Note that the element stiffness matrix becomes nonsymmetric since ${\mathit{K}}_{i-1}^{u\overline{\epsilon }}$ is not equal to the transpose of ${\mathit{K}}_{i-1}^{\overline{\epsilon }u}$. The implicit solver with Newton-Raphson algorithm could guarantee the quadratic rate of convergence, even if the nonsymmetric tangential stiffness matrix in Eq. 40 is utilized (Peerlings et al., 1996).

Creep Strain Tensors

The key parameter in implementing the GED-MPS model is to obtain the local equivalent strain field $\tilde{\epsilon }\left(\mathit{\epsilon }\mathrm{\prime }\right)$, which is a function of the strain tensor $\mathit{\epsilon }\mathrm{\prime }$. To this end, now we turn our attention to the numerical treatments of increments of creep strain tensors, namely the aging viscoelasticity $\Delta {\mathit{\epsilon }}_v$ and the viscous flow $\Delta {\mathit{\epsilon }}_f$.

The aforementioned rate-type formulation can be used for the basic creep compliance $J_b\left(t,t\mathrm{\prime }\right)$, as presented in Eq. 4. Taking derivative of $J_b\left(t,t\mathrm{\prime }\right)$ with respect to time gives

${\dot{J}}_b\left(t,t\mathrm{\prime }\right)=\frac{1}{v\left[t_e\left(t\right)\right]}\Phi \left[t_r\left(t\right)-t{\mathrm{\prime }}_r\left(t\right)\right],(49)$

where reduced time $t_e\left(t\right)$ and $t_r\left(t\right)$ are introduced to account for general temperature and humidity conditions, $v\left(t\right)$ describes the volume growth function with the solidification process, and $\Phi \left(t,t\mathrm{\prime }\right)$ is the strain in nonaging solidified matter whose material properties are assumed to be invariable with time. The $v\left(t\right)$ and $\Phi \left(t,t\mathrm{\prime }\right)$ are defined as

$\frac{1}{v\left(t\right)}=\sqrt{\frac{1}{t}}+\frac{q_3}{q_2},(50)$

$\Phi \left(t-t\mathrm{\prime }\right)=q_2\frac{n{\left(t-t\mathrm{\prime }\right)}^{n-1}}{\mathrm{1}+{\left(t-t\mathrm{\prime }\right)}^n}.(51)$

As a consequence, the exponential algorithm following the procedures can be implemented to obtain the increment of aging viscoelasticity $\Delta {\mathit{\epsilon }}_v$:

1) At $t=t_0$, where $t_0$ indicates the time with the external load being applied, initialize the internal variables ${\mathit{\gamma }}_{\mu }^{\left(0\right)}$. Select ${\tau }_u={10}^{-7+u}$, with $u$ = 1, 2, 3,…, 14.
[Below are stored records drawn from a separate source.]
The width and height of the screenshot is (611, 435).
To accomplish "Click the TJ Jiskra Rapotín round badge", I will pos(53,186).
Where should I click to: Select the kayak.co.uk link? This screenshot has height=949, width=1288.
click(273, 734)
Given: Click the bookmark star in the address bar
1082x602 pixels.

2) Let $\xi =t-t^{\prime }$, and the continuous spectrum is calculated as

$L\left({\tau }_u\right)=q_2\frac{{\left(3{\tau }_u\right)}^3}{\mathrm{2}}\cdot \frac{{\mathrm{d}}^3\Phi }{\mathrm{d}{\xi }^3},(52)$

with

$\frac{{\mathrm{d}}^3\Phi }{\mathrm{d}{\xi }^3}=\frac{2n^3{\xi }^{3n-3}}{{\left(1+{\xi }^n\right)}^3}-\frac{3n^2\left(n-1\right){\xi }^{2n-3}}{{\left(1+{\xi }^n\right)}^2}+\frac{n\left(n-1\right)\left(n-2\right){\xi }^{n-3}}{\left(1+{\xi }^n\right)}.(53)$

3) Discretize the spectrum using

$A\left({\tau }_u\right)=\left(\sqrt{\frac{1}{t_{n-1/2}}}+\frac{q_3}{q_2}\right)L\left({\tau }_u\right)\mathrm{In}10.(54)$

4) Calculate ${\lambda }_u$ according to Eq. 7, and calculate $E″$ according to Eq. 6.

5) Obtain increment of aging viscoelasticity $\Delta {\mathit{\epsilon }}_v$, according to Eq. 8.
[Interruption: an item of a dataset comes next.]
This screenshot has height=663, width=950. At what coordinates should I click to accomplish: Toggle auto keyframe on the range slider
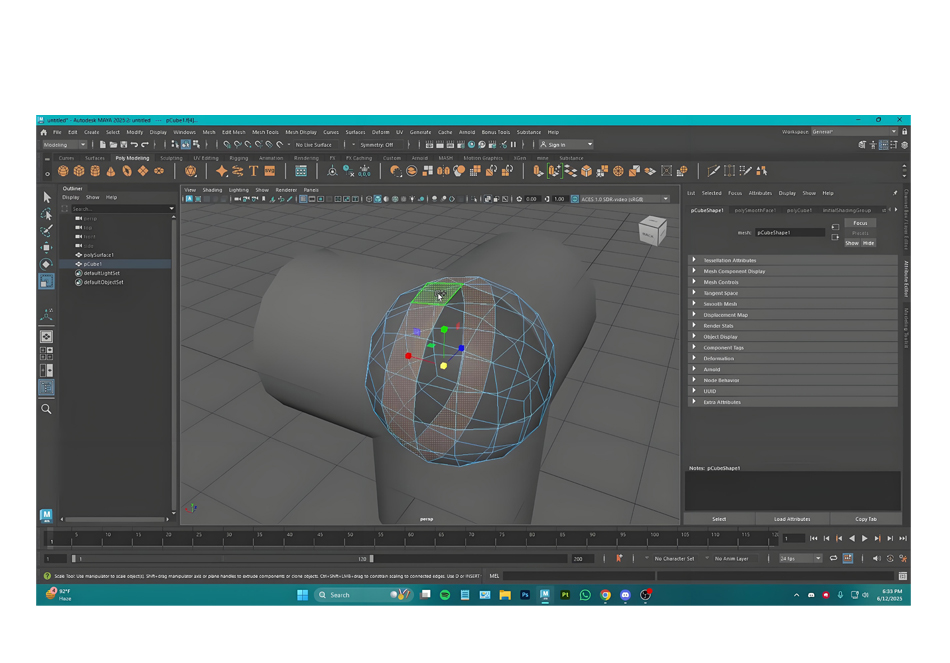click(619, 558)
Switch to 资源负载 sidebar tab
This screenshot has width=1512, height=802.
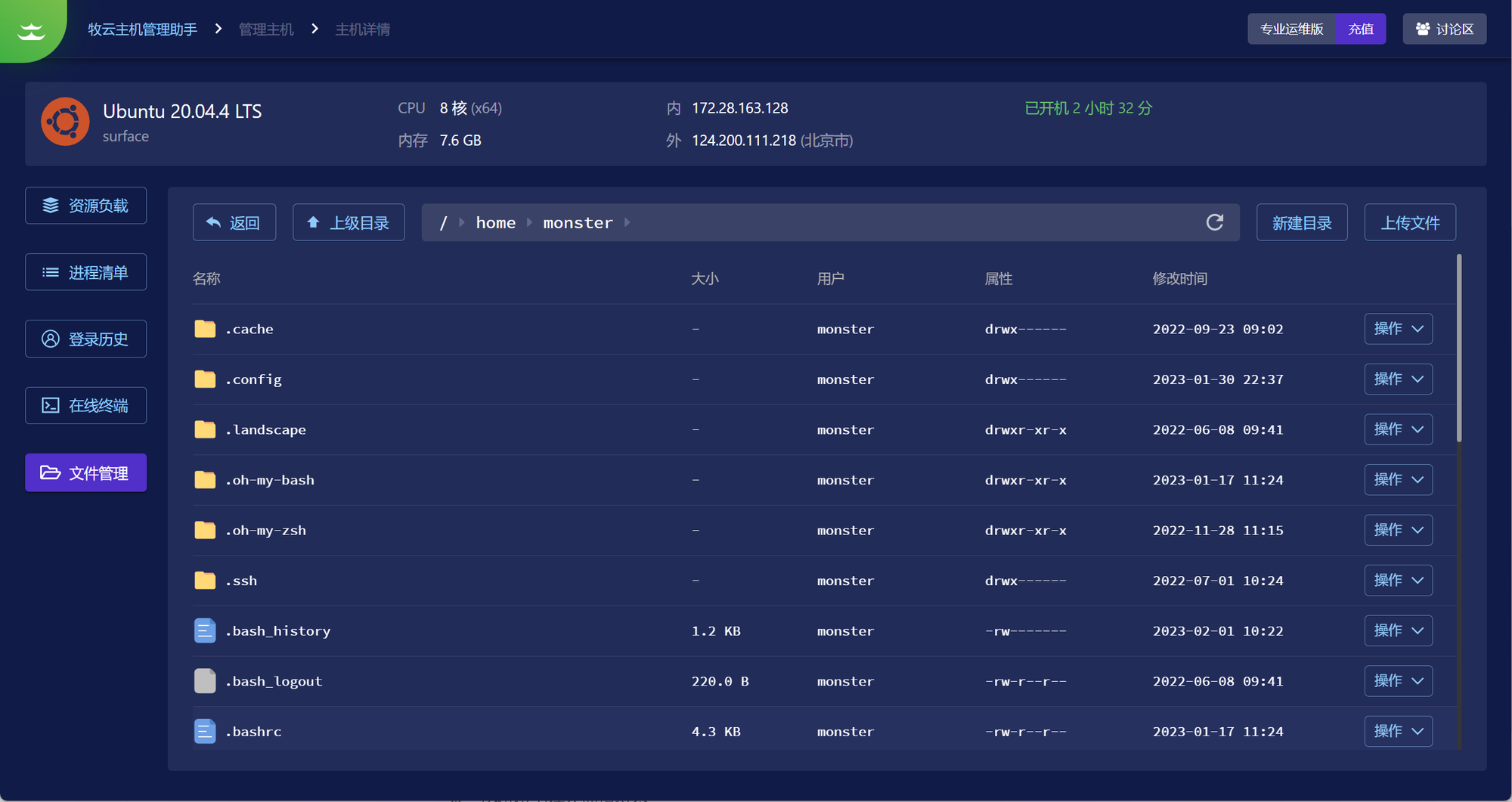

6) After retrieving the stress increment $\Delta \mathit{\sigma }$ by the GED model, update the internal variable ${\mathit{\gamma }}_{\mu }^{\left(\mathrm{n}\right)}$; refer to Eq. 9.

7) Begin the next time step.

Now we turn to the increment of viscous flow $\Delta {\mathit{\epsilon }}_f$, which needs the viscosity Eq. 17 with initial condition Eq. 19. Suppose that the value of viscosity ${\eta }_{n-1}$ at time $t_{n-1}$ is known from the previous time step or from the initial condition, we wish to obtain the value of viscosity ${\eta }_n={\eta }_{n-1}+\Delta \eta$ at time $t_n=t_{n-1}+\Delta t$. The exponential algorithm (Bažant 1971) following the procedures is implemented to obtain the increment of viscous flow $\Delta {\mathit{\epsilon }}_f$.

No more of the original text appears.